Vi coteifes de gran brio
eno meio do estio
estar tremendo sen frio
ant’os mouros d’Azamor;
e ia-se deles rio
que Auguadalquivir maior

Tem agilidade e graça, esta cantiga. Mas a que segue tem fúria: Quem passou a serra e não quis servir a terra, maldito seja! O que levou dinheiros e não trouxe cavaleiros, maldito seja! O que recebeu grande soldada e nunca fez cavalgada, se é rico-homem ou há mesnada, maldito seja! Não se trata de cantiga para rir. Temos, aqui, uma invectiva, algo da maldição dum profeta atraiçoado e sozinho. Invectiva cheia de troça, como aliás noutra cantiga quase logo a seguir: Quem da guerra levou cavaleiros e foi guardar dinheiros à sua terra; quem não dava pão a comer aos soldados; quem, por medo, foi para casa beber vinho; quem fugiu da fronteira ou andou a roubar os mouros e foi para a sua terra roubar cabritos, esse non ven al maio. Quer dizer, não vem à revista da tropa, ao alardo. Iam para a guerra a fingir. E alguns levavam pendão, mas não levavam caldeira. Nunca pensaram numa campanha a sério, com soldados para alimentar.

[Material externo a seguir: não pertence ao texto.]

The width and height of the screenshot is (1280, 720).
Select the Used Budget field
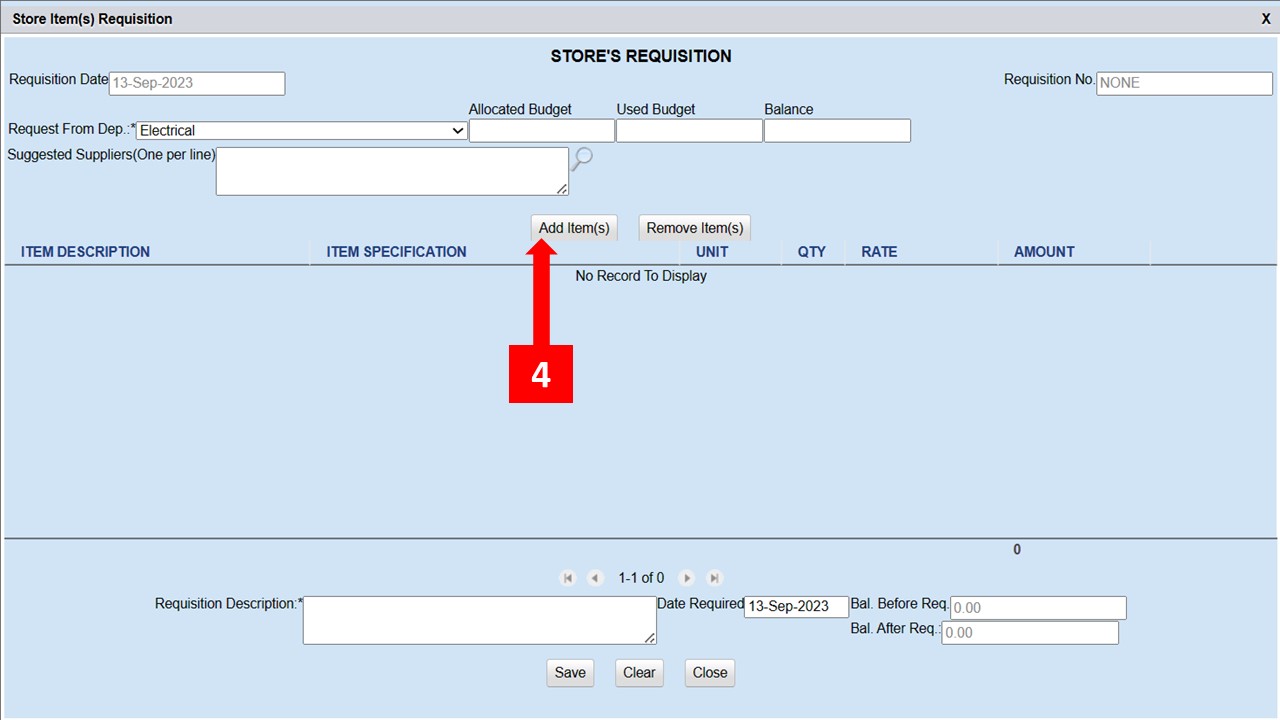pos(689,131)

Porém, a obra-prima do mundo satírico do rei Afonso X nasceu quando este andava pelos 60 anos de idade: uma poesia fresca e ágil, embalada pelo sonho duma vida livre das obrigações do governo. Com tintas que parecem dum poeta moderno, diz Rodrigues Lapa, Afonso X põe-se no estado psicológico de quem despiu o manto real e quer ser outro, um negociante, por exemplo, a navegar livremente no mar livre, longe da terra, da política e da guerra: Estou farto do canto das aves, do amor e das armas. Antes um bom galeão que me afaste depressa deste diabo de terra cheia de lacraus, cujo aguilhão senti na alma! Juro por Deus que não andarei de capa, nem com barbas, armas ou razões de amor! Tudo isso me cansa e, volta e meia, me faz chorar. Antes um pequeno barco e ir ao longo da costa, a vender azeite e farinha, para evitar o veneno dos lacraus! Não me alegro de atirar lanças ao tabulado nem de bafordar! De noite andar armado e fazer rondas, vontade não tenho. Gosto mais do mar, pois já fui marinheiro. E por causa dos lacraus, prefiro tornar ao que fui antigamente! Não me falem de guerras! Antes andar sozinho e ir, como um mercador, em busca dalguma terra onde não haja lacraus negros nem pintalgados! Há outras cantigas de troça, contra vassalos sovinas, poetas plagiários ou de expressão menos ortodoxa, pedinchas, maus cantores, fidalgos ridículos no trajar, manhosos, etc. Algumas dessas cantigas de escárnio têm graça. Contudo, afastam-se do núcleo central da guerra andaluza». In Mário Martins, A Sátira na Literatura medieval Portuguesa (séculos XIII e XIV), Biblioteca Breve, Série Literatura, volume 8, Instituto de Cultura e Língua Portuguesa, Centro Virtual Camões, 1986.